However at this point in time lambdify does not natively support translating integrals. With some tricks one can get it to work with single parametric integrals, see Lambdify A Parametric Integral. However I don't see how the proposed solution could possibly be extended to this generalised case.
One idea that in principle should work is the following:
Take the computational graph defining L. Recursively, starting from the leaves, replace each symbolic operation with the corresponding numerical operation, expressed as a lambda function.
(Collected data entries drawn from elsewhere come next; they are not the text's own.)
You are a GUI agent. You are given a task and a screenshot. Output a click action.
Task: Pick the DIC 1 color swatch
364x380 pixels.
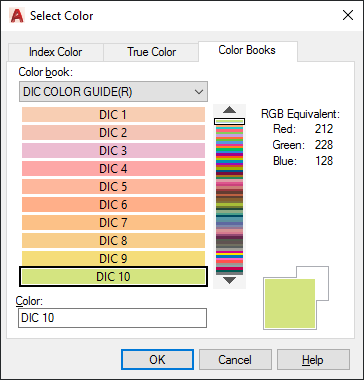[113, 115]
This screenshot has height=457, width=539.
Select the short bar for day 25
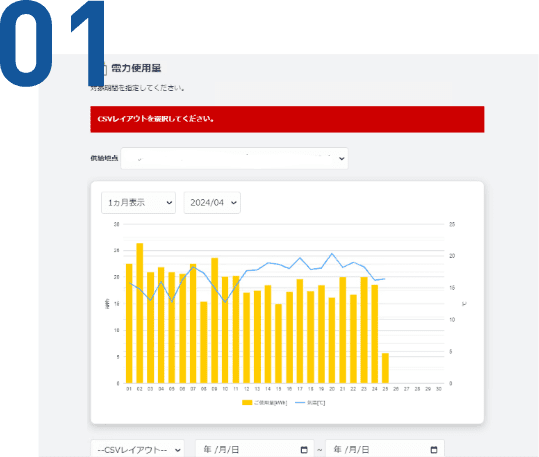(x=385, y=368)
However this would lead to an immense nesting of lambda function, which I suspect has a very bad influence on performance.
Ideally we would want to arrive at the same result as one would by hand crafting:
L = lambda u: quad(lambda t: (quad(lambda x: f,a,b)[0]**2
+ quad(lambda x: g,a,b)[0]**2)*h, c, d)[0]
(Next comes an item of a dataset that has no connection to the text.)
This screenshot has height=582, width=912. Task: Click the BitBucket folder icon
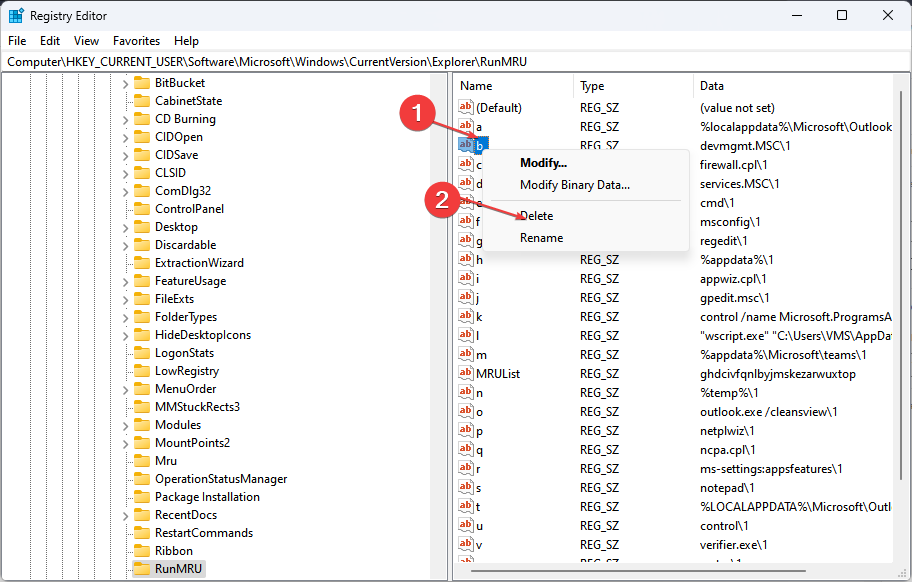141,83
MWE: (using code from old thread)
from sympy import *
from scipy.integrate import quad
import numpy as np
def integral_as_quad(function, limits):
x, a, b = limits
param = tuple(function.free_symbols - {x})
f = sp.lambdify((x, *param), function, modules=['numpy'])
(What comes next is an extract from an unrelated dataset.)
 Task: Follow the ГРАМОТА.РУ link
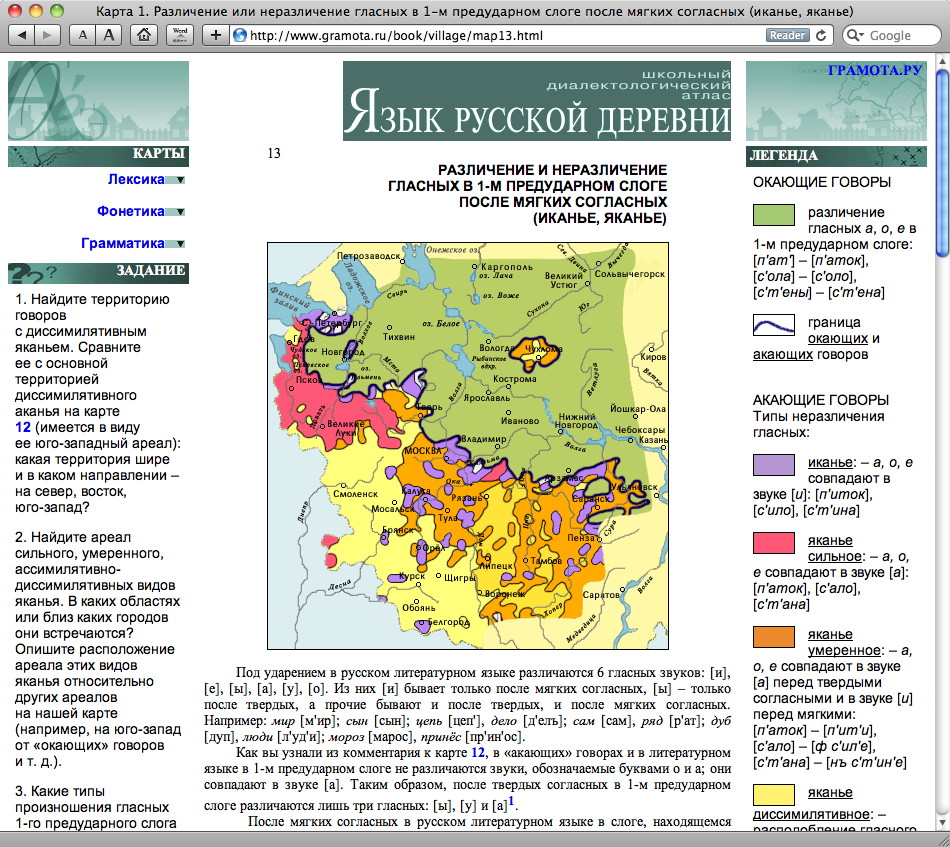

return quad(f, a, b, args=param)[0]
x,a,b,t = sp.symbols('x a b t')
f = (x/t-a)**2
g = (x/t-b)**2
h = exp(-t)
I = Integral( f**2,(x,0,1))
J = Integral( g**2,(x,0,1))
K = Integral( (I**2 + J**2)*h,(t,1,+oo))
F = lambdify( (a,b), K, modules=['sympy',{"Integral": integral_as_quad}])
L = lambda a,b: quad(lambda t: (quad(lambda x: (x/t-a)**2,0,1)[0]**2
+ quad(lambda x: (x/t-b)**2,0,1)[0]**2)*np.exp(-t), 1, np.inf)[0]
display(F(1,1))
display(type(F(1,1)))
display(L(1,1))